- _Work to be completed_
Continue the article on nonprofit website performance, picking up after its last sentence.

Nonprofit Website Performance Deconstructed: Page Speed and SEO
These days, everyone is told that website performance is important.
(Don’t have a lot of time? Skip directly to my takeaways.)
But even after reading all the articles, listening to podcasts, or attending talks, you probably have some lingering questions:
- How much does performance really matter for my site? Am I being oversold?
- What are the currently accepted performance benchmarks? And do they apply to me if I’m not a startup/e-commerce/for-profit entity?
- How do you meaningfully measure performance?
- What are the benchmarks for nonprofit sites, specifically? Are they substantially different from sites in other industries?
- How do I tell whether performance is an issue worth spending money on?
I know this because as the owner of a digital firm that works exclusively with nonprofits, I’ve had these questions too.
Despite the web industry’s push towards performance and my own technical knowledge of implementing it, I found myself struggling to wholeheartedly recommend performance improvements to our clients in the same carte-blanche manner it was preached to me from industry experts.

- _Data lines_
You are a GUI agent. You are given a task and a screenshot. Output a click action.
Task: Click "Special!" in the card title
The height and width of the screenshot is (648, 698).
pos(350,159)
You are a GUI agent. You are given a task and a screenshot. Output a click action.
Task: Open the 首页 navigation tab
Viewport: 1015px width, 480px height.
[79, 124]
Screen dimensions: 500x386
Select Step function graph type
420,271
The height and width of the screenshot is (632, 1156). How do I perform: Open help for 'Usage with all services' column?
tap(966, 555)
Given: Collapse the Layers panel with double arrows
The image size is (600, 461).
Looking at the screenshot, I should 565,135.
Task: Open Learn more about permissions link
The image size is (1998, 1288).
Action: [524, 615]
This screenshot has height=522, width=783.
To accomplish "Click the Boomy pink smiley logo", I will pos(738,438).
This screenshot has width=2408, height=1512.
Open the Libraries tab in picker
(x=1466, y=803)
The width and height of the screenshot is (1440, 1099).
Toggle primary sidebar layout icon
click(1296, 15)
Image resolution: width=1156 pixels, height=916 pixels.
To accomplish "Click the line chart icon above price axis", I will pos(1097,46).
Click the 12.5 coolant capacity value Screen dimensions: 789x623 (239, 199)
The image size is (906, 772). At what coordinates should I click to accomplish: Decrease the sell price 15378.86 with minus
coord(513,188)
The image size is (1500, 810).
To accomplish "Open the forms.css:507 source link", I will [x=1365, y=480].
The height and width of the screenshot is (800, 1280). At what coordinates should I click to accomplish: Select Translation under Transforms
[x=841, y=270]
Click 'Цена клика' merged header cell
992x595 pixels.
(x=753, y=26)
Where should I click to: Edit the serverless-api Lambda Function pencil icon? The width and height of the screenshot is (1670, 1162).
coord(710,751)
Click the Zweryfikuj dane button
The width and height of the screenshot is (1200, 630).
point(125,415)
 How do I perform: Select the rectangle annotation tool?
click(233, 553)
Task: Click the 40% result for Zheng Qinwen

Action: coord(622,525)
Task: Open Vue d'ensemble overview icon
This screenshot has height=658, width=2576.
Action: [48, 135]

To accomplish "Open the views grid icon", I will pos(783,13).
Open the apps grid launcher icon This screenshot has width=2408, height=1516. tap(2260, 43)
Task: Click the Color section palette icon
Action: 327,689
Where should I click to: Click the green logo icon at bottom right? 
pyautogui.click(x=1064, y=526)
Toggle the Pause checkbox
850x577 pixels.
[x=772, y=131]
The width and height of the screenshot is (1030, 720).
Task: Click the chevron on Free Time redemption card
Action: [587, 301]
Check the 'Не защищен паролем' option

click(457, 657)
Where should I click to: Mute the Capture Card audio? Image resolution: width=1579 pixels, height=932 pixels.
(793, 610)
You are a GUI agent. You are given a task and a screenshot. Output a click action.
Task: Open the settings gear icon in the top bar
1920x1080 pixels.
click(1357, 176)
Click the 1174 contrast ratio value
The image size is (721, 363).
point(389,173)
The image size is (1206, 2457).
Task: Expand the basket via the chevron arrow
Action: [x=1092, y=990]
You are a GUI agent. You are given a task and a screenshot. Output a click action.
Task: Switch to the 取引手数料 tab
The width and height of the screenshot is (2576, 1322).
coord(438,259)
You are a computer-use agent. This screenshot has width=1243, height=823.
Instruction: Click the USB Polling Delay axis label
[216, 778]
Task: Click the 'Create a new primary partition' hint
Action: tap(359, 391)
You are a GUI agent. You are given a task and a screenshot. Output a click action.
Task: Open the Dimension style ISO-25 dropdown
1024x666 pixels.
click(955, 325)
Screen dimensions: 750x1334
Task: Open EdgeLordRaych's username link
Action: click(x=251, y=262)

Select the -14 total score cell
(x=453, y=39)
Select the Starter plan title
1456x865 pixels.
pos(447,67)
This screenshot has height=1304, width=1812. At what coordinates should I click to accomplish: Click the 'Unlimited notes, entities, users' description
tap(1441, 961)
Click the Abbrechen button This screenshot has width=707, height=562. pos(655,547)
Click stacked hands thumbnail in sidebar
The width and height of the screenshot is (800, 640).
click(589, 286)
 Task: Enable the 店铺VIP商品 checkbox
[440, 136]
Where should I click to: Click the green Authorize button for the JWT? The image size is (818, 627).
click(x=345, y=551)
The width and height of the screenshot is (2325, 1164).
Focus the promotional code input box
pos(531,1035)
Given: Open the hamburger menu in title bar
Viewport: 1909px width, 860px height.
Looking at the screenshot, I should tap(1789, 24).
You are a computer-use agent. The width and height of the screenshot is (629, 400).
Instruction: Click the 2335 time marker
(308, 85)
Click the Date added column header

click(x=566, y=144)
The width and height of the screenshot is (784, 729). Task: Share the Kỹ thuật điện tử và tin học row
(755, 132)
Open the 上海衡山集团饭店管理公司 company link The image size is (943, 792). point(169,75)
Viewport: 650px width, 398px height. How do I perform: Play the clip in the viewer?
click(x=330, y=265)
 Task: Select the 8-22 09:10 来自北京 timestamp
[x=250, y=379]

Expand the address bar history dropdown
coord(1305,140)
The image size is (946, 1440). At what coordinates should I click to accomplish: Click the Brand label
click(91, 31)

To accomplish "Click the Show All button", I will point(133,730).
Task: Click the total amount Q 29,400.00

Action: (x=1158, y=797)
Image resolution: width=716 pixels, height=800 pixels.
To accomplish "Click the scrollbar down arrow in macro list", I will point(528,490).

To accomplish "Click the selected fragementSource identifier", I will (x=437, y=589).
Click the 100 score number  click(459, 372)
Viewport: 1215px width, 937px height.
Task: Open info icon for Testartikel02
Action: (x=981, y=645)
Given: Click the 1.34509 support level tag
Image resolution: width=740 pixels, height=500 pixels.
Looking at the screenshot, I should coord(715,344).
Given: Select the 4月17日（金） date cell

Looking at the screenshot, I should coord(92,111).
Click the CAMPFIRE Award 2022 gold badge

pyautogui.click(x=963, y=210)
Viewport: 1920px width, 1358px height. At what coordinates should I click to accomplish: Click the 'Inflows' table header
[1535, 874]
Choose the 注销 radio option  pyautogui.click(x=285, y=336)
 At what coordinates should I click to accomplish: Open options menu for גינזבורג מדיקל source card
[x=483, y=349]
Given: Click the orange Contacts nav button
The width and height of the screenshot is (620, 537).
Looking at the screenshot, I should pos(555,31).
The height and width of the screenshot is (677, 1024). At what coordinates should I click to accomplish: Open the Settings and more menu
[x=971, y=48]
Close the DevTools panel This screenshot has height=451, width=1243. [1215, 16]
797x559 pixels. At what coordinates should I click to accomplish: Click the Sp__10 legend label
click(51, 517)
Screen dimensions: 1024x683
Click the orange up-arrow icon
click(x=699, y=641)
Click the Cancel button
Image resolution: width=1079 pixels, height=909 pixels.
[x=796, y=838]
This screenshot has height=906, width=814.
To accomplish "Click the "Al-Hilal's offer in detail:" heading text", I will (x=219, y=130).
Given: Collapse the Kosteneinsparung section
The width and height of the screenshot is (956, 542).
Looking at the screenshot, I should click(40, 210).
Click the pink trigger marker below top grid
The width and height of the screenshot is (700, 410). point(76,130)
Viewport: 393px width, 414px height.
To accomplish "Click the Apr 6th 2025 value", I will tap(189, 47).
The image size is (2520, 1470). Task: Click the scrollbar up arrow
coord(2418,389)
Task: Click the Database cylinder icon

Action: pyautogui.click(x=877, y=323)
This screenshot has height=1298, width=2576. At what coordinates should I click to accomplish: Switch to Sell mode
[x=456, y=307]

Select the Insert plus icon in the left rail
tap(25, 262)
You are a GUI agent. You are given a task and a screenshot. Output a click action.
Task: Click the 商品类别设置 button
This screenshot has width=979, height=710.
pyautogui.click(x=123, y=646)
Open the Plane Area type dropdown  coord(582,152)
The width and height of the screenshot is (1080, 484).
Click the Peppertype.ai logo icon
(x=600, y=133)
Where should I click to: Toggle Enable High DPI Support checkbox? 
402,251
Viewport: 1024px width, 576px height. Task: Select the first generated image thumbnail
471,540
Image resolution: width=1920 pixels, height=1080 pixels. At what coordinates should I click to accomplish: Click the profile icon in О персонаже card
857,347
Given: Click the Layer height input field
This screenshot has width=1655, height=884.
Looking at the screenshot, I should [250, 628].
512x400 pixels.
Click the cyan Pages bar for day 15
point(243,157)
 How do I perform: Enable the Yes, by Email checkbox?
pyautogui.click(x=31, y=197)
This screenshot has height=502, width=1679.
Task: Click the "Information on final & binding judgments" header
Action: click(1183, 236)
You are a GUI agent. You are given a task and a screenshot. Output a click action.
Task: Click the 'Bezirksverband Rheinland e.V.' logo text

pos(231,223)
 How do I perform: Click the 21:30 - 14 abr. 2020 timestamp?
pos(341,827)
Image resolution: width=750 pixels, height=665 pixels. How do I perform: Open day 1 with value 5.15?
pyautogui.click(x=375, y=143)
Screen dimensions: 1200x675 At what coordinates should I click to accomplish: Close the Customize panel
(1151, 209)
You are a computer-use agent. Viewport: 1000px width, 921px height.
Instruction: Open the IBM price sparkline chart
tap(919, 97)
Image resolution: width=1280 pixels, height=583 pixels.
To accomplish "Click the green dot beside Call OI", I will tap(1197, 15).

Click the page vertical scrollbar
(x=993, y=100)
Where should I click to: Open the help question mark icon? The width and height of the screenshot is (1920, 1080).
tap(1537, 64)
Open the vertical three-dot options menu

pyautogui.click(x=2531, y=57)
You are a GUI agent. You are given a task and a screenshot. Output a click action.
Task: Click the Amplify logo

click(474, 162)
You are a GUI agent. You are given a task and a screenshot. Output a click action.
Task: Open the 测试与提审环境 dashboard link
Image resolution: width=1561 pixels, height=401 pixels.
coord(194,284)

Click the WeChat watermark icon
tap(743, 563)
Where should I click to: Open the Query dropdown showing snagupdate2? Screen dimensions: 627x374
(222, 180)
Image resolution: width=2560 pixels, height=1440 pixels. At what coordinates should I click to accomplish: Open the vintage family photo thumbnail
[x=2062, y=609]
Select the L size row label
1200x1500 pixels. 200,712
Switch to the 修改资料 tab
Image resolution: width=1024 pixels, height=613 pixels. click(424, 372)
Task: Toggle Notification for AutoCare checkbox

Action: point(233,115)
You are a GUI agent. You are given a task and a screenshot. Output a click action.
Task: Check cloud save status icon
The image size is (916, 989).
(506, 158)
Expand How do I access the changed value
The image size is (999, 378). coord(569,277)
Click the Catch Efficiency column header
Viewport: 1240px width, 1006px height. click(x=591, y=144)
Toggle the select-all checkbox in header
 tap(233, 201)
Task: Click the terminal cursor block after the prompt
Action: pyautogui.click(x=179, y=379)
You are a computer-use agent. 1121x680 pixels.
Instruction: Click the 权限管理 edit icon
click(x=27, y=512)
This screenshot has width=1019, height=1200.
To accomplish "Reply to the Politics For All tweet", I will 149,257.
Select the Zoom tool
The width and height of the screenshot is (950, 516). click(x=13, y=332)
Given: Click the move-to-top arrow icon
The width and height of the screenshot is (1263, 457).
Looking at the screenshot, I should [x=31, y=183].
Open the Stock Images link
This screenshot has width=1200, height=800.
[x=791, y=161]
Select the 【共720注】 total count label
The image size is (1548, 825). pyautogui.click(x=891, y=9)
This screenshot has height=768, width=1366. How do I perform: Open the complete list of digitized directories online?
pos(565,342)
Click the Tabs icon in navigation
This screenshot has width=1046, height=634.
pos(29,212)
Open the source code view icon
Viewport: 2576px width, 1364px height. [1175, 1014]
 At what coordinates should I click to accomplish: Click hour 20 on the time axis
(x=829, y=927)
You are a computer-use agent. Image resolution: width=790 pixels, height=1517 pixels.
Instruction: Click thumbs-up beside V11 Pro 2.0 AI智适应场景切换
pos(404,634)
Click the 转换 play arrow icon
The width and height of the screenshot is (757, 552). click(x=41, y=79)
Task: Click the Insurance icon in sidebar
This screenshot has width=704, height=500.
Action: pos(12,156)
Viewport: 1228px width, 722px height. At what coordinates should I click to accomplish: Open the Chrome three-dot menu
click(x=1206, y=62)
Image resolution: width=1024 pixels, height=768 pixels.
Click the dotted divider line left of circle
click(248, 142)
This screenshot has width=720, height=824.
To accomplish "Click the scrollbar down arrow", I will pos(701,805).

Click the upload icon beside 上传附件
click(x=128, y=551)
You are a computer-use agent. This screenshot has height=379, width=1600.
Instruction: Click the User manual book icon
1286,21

- _Expected answer_
Part of the issue, I think, is the currently available online resources are a mix of technical expertise and overeager marketing from companies who have something to sell.
If you Google “website performance” you’ll get articles on the first page of results with claims like this:
Or like this:
Is there a significant cost to you if your website performance is NOT top priority or if it doesn’t load “lightning-fast?”
I find myself distrustful of these kinds of articles because, while they may have legitimate information, it’s also in their best interest to sell me on website performance. Certainly, I couldn’t expect them to tell me when investing in performance may not actually be the best use of my money.
On the other hand, combing through the in-depth research from the likes of Google and other established sources is time-consuming and complicated, even as a member of the web industry.
And for someone without a background in web development (as you most likely are) it’s nearly impossible to make sense of it all.
So in this article, I’m doing the time-consuming and complicated dirty-work to get to the heart of website performance and how it applies to nonprofits specifically, using studies, expert research, and current best practices.
Of course, I have to acknowledge that as the leader of a digital firm, I have the incentive to sell you on website performance too. But the honest truth is I don’t know whether website performance will be a good investment for you or not. This article, however, will help you evaluate if it may be.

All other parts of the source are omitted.